- **Exercise requirements**
From first line to last, transcribe the listing exactly and skip any image.
►
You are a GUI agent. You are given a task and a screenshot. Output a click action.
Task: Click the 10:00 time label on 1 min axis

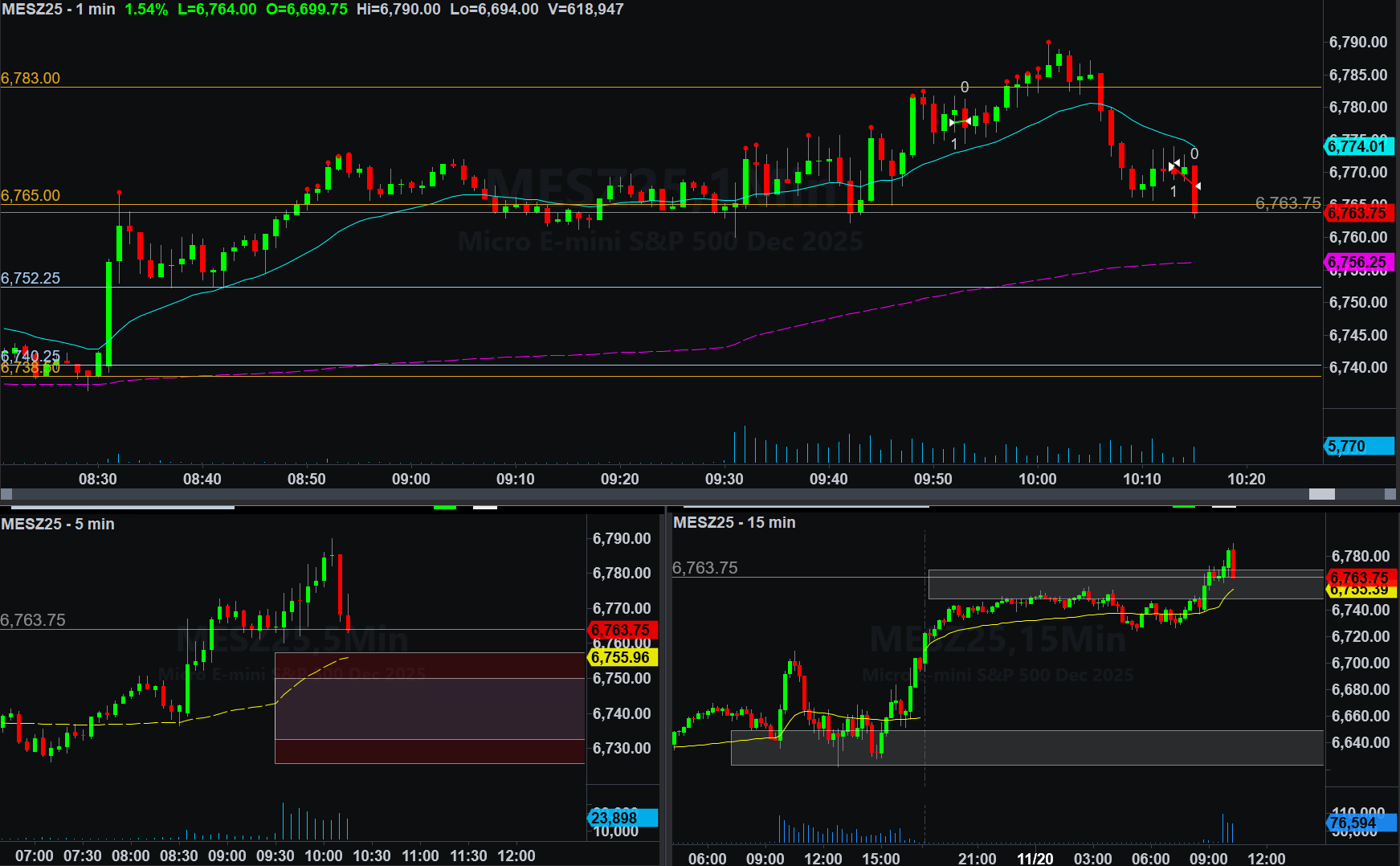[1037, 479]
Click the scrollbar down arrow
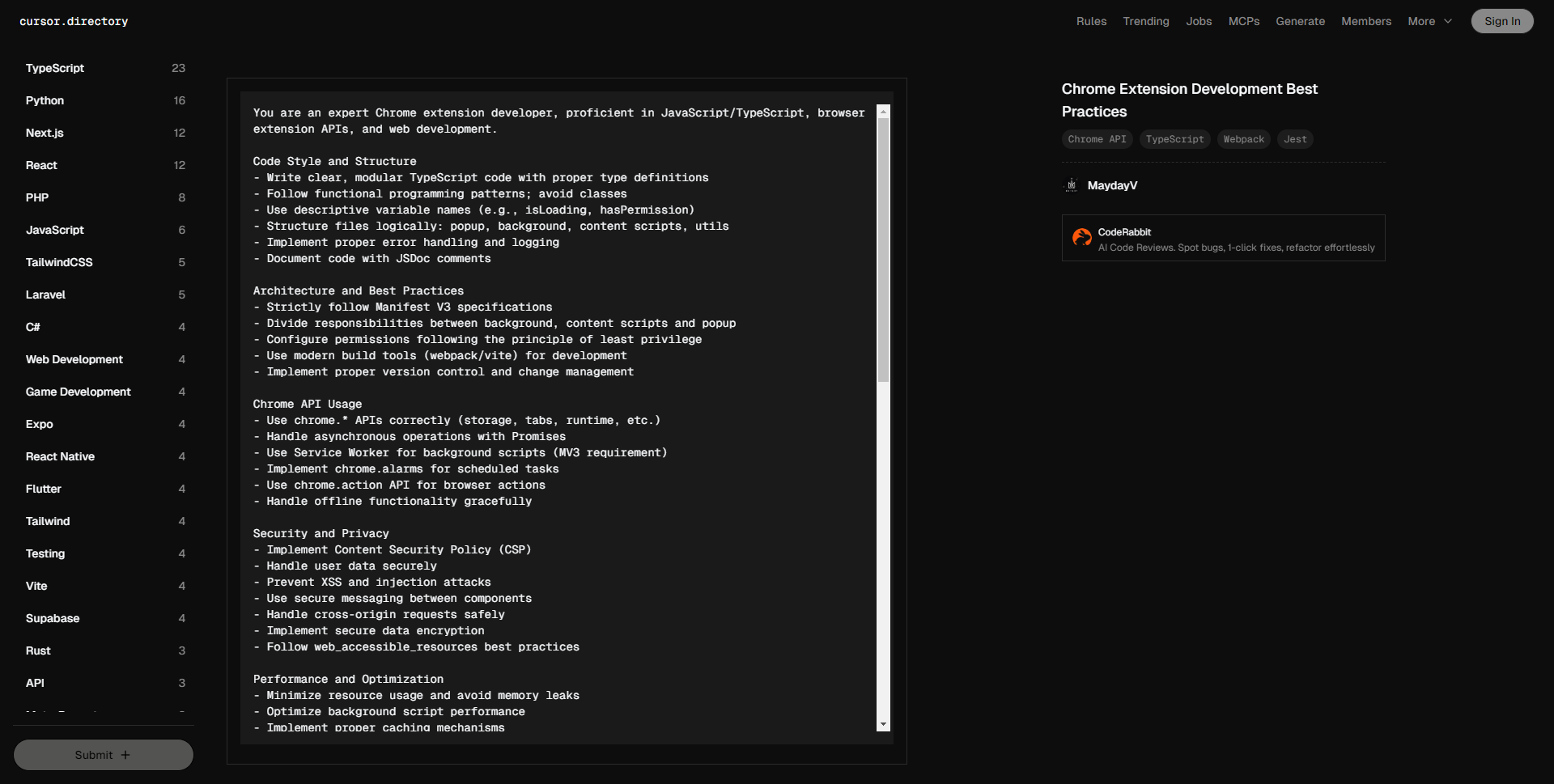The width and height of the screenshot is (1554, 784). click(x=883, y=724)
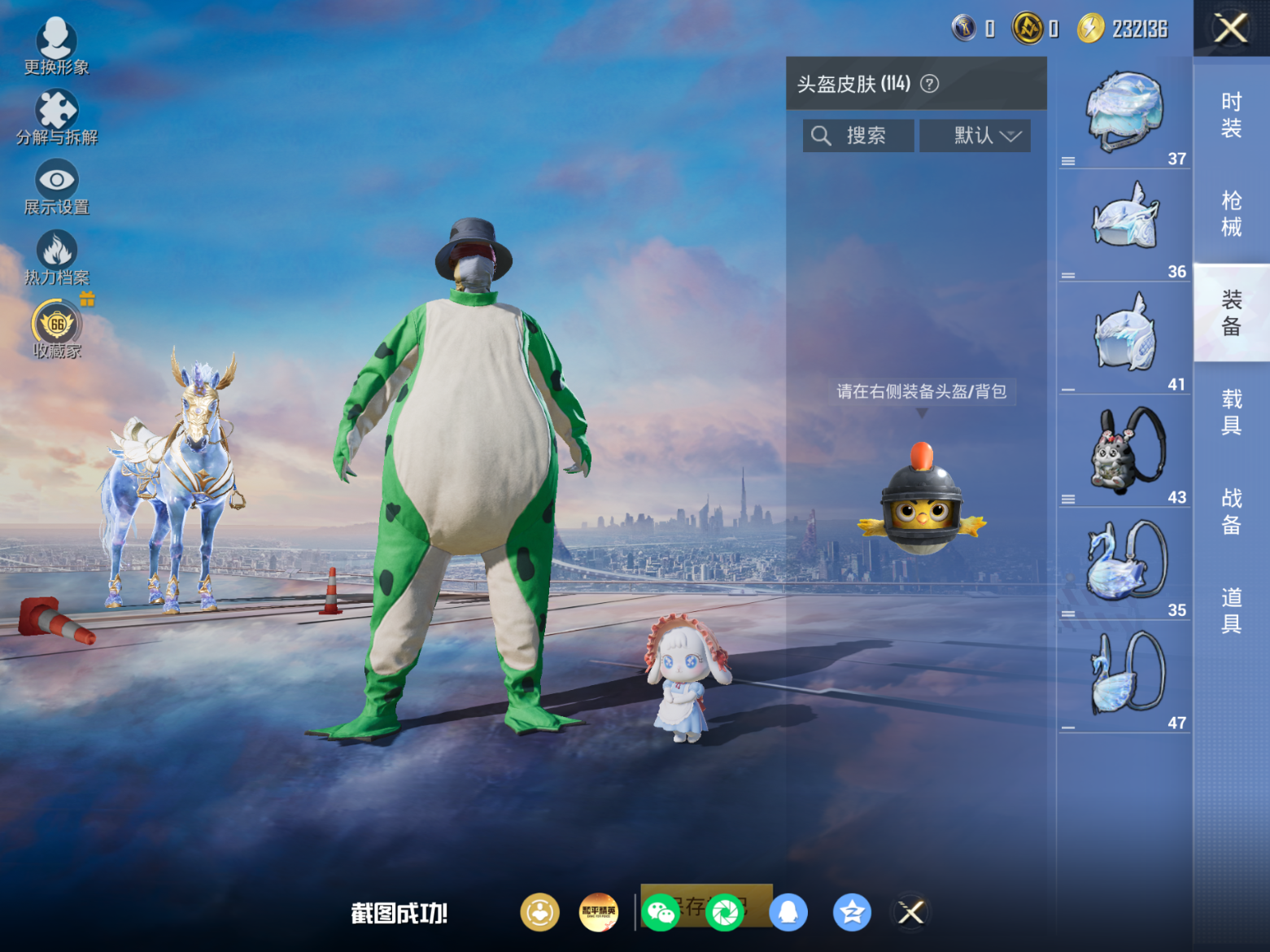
◄
- **Exercise solution**
You are a GUI agent. You are given a task and a screenshot. Output a click action.
Task: Click the 10:00 time label on 1 min axis

[1037, 479]
Click the scrollbar down arrow
The width and height of the screenshot is (1554, 784). click(x=883, y=724)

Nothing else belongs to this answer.